While T02E1.7 is a C. elegans protein, its study may provide insights relevant to human disease:

• Identification of human orthologs or homologs:

  • Perform thorough sequence and structural comparison analyses

  • Identify conserved domains or motifs between T02E1.7 and human proteins

  • Consider both sequence and functional conservation

• Modeling of disease-relevant processes:

  • If involved in aging pathways, connect to human age-related disorders

  • If related to tumor growth regulation, explore cancer relevance

  • Consider developmental processes conserved between nematodes and humans

• Experimental validation in mammalian systems:

  • Express human homologs in T02E1.7 mutant C. elegans for complementation tests

  • Manipulate putative human homologs in cell culture systems

  • Compare phenotypes between systems

• Translational research strategy:

  • Use C. elegans as a rapid screening platform for drug candidates

  • Develop assays that monitor T02E1.7-dependent processes

  • Validate hits in progressively more complex model systems

• Integrated data analysis:

  • Cross-reference with human genetic databases and GWAS studies

  • Look for disease associations of human homologs

  • Consider involvement in fundamental cellular processes conserved across species

This approach leverages the experimental advantages of C. elegans while maintaining focus on human health relevance.
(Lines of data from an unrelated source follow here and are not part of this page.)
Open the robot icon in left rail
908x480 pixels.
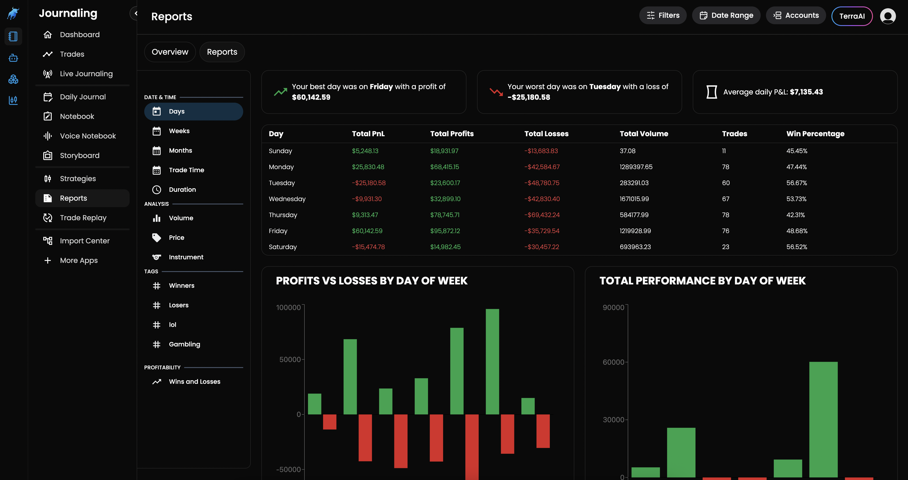13,58
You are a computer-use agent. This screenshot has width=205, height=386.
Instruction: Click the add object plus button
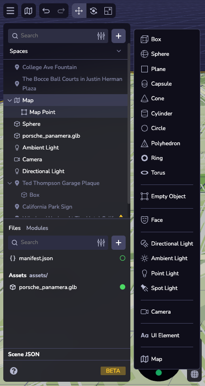119,36
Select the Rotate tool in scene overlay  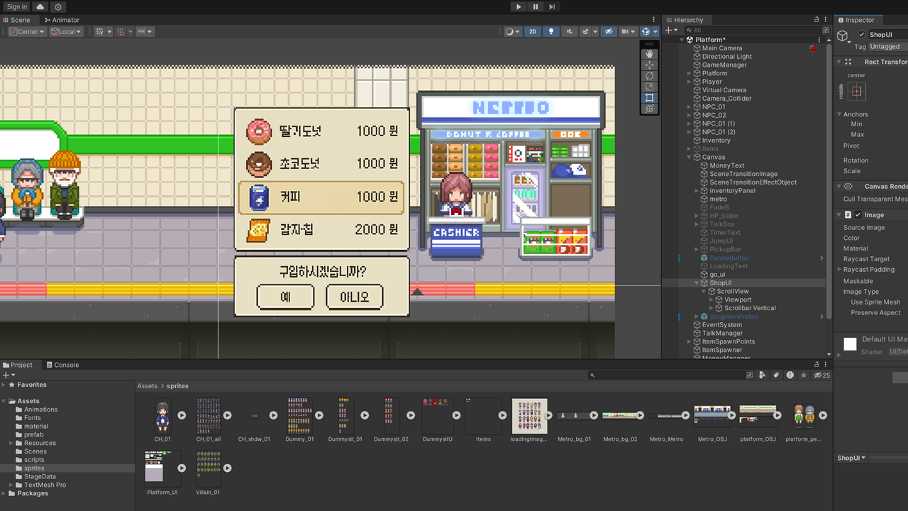[x=650, y=76]
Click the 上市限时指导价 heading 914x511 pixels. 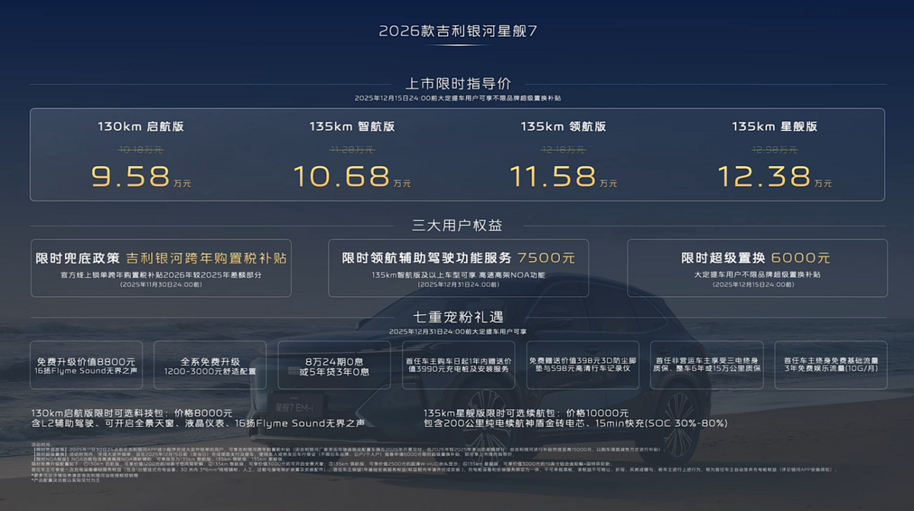(458, 84)
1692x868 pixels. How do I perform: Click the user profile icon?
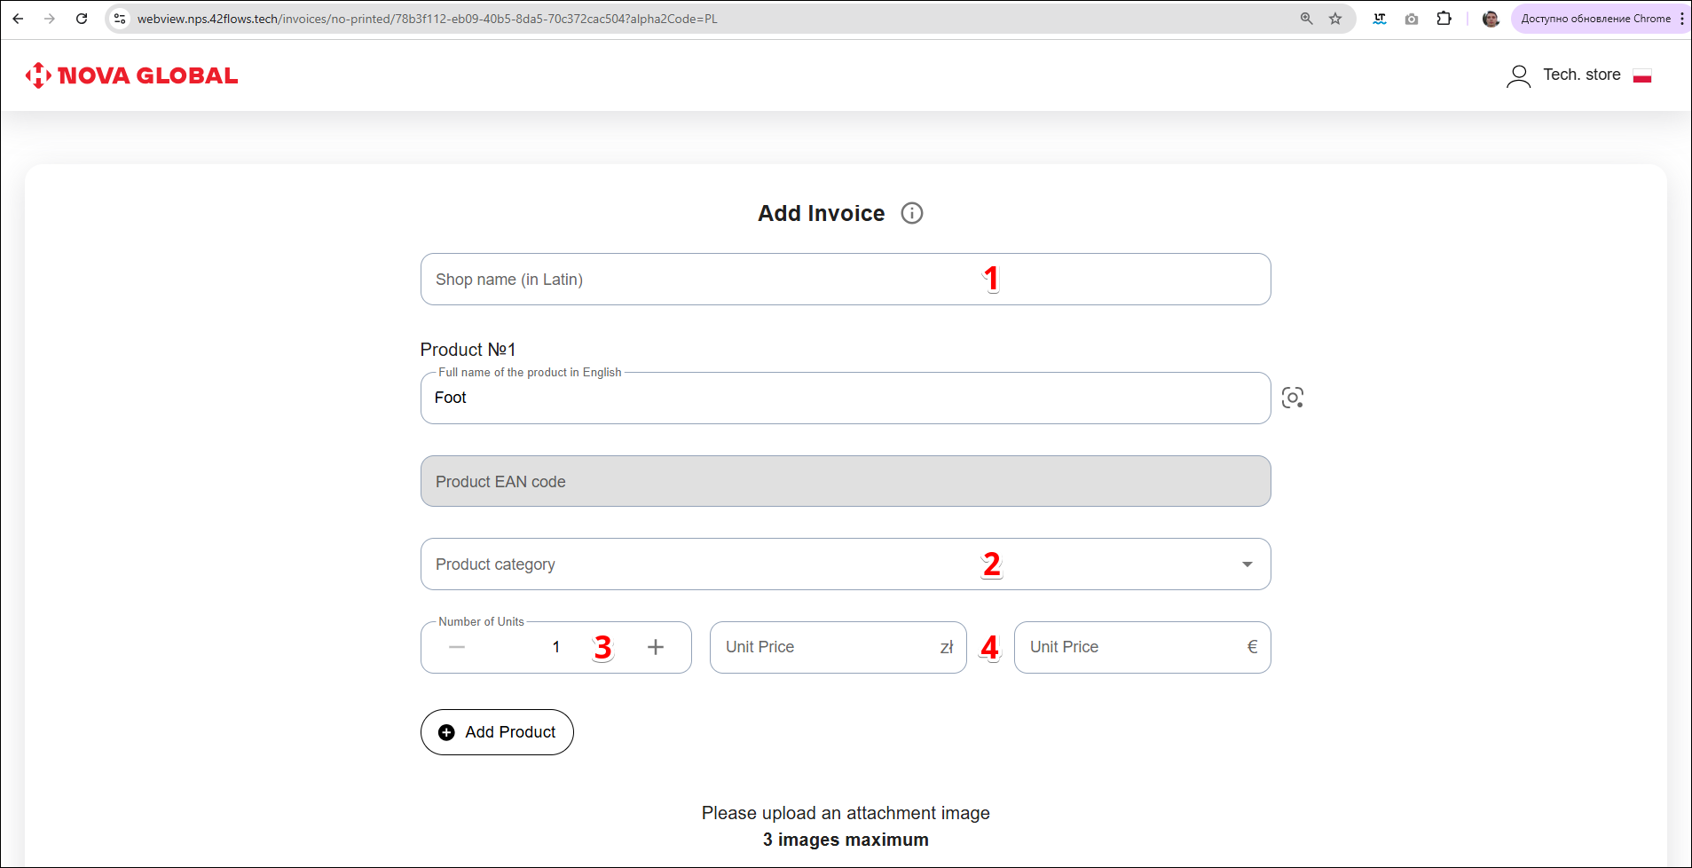coord(1518,76)
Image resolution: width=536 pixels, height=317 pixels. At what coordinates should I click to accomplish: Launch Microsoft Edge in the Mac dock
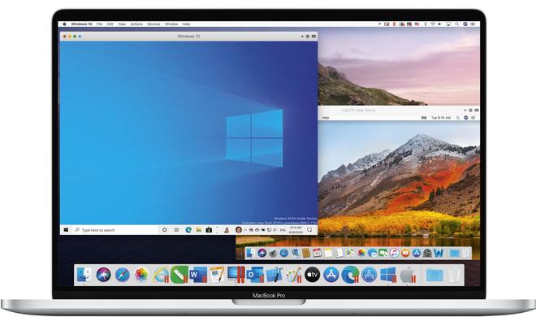tap(350, 274)
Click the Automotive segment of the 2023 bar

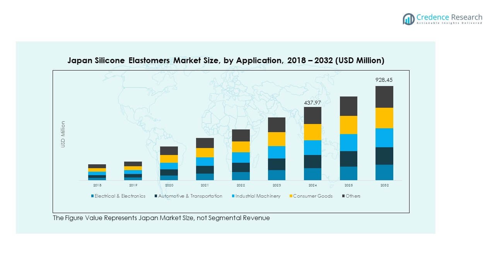(x=277, y=164)
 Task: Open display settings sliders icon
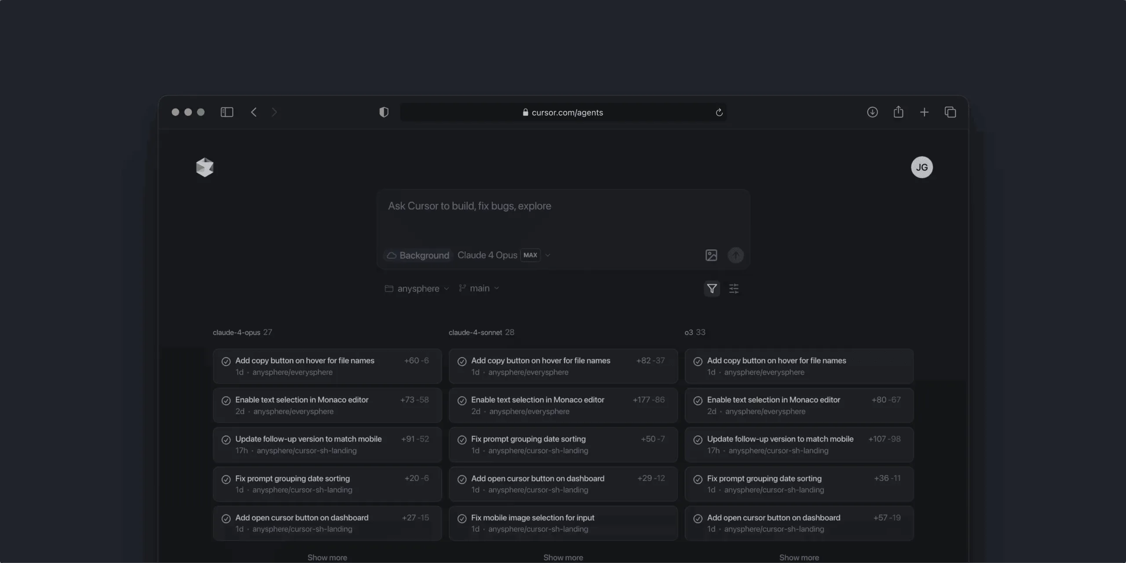[x=734, y=289]
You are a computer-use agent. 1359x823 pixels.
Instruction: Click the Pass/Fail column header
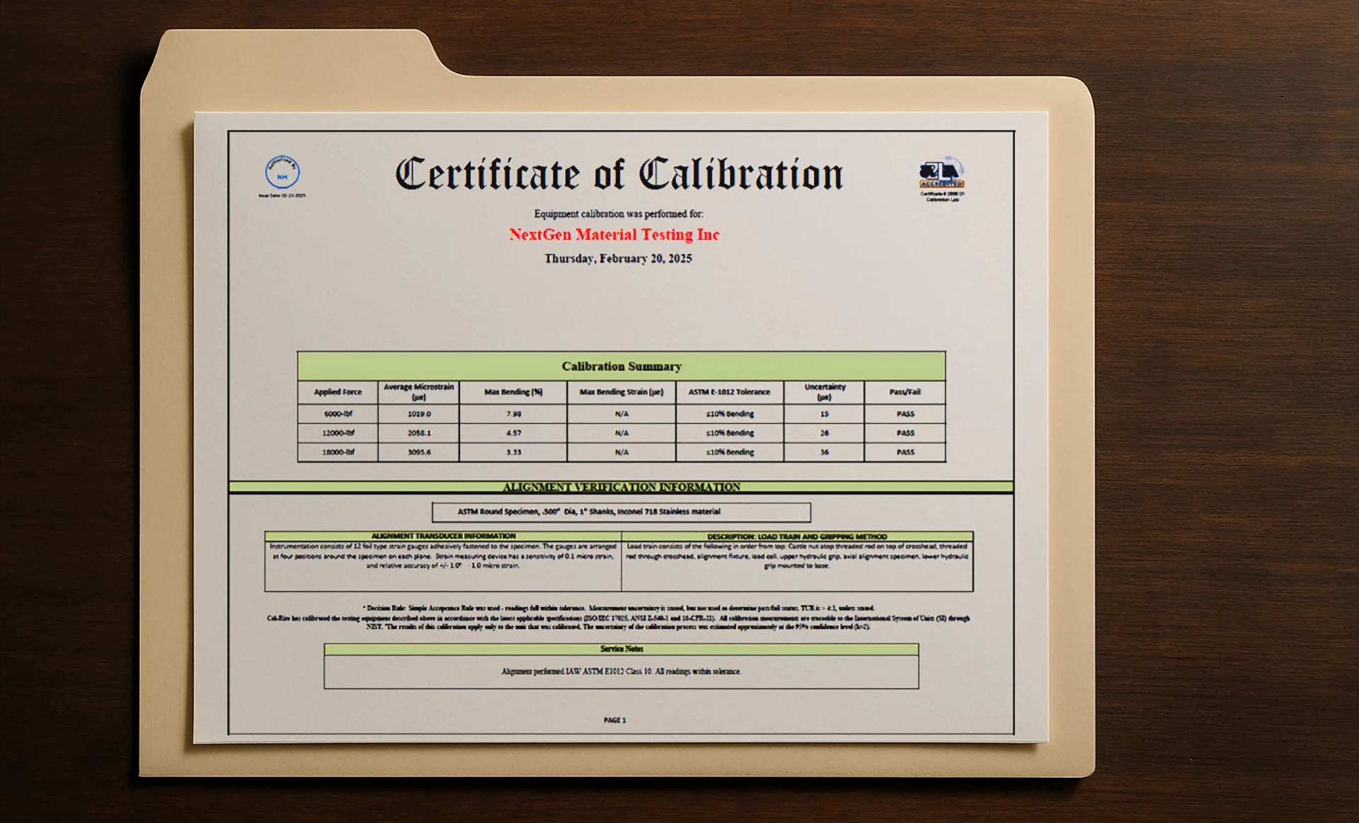pyautogui.click(x=905, y=391)
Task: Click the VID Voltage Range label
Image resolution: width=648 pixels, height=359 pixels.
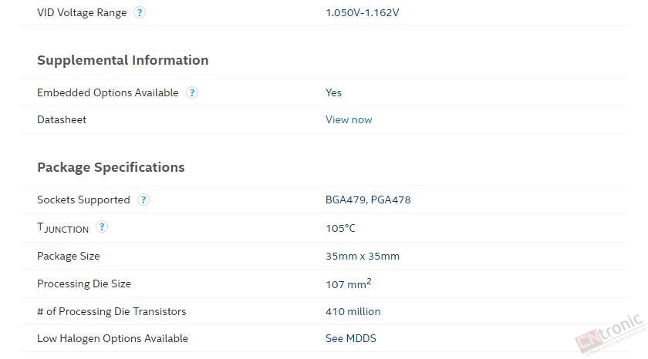Action: pos(82,13)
How can genetic balancer technologies used in C. elegans inform mammalian genetic manipulation strategies?

Genetic balancer technologies developed for C. elegans offer valuable lessons for mammalian systems:

• Translatable concepts from C. elegans balancers:

  • Complex genomic rearrangements (CGRs) effectively suppress recombination

  • Chromoanagenesis-like events can be engineered for specific genomic regions

  • Visual markers linked to balancers facilitate tracking

• Application to mammalian cell line development:

  • Design of synthetic mammalian chromosome balancers

  • Engineering recombination-suppressing inversions in specific genomic regions

  • Development of fluorescent markers linked to balanced regions

• Methodological considerations:

  • Use of long-read sequencing technologies to characterize complex structural variants

  • Implementation of CRISPR-based approaches to engineer specific rearrangements

  • Validation of balancer stability across multiple cell divisions

• Comparative advantages and limitations:

  Feature	C. elegans Balancers	Mammalian Adaptations
  Organism complexity	Whole organism	Cell lines or limited tissue regions
  Engineering method	Radiation-induced	CRISPR-engineered
  Tracking method	Visible phenotypes	Fluorescent markers
  Stability	Multi-generational	Cell passages

• Future directions:

  • Development of conditional balancing systems in mammals

  • Integration with inducible gene expression systems

  • Application to stem cell-based disease modeling

These translational approaches demonstrate how fundamental genetic tools developed in model organisms can advance mammalian genetics research.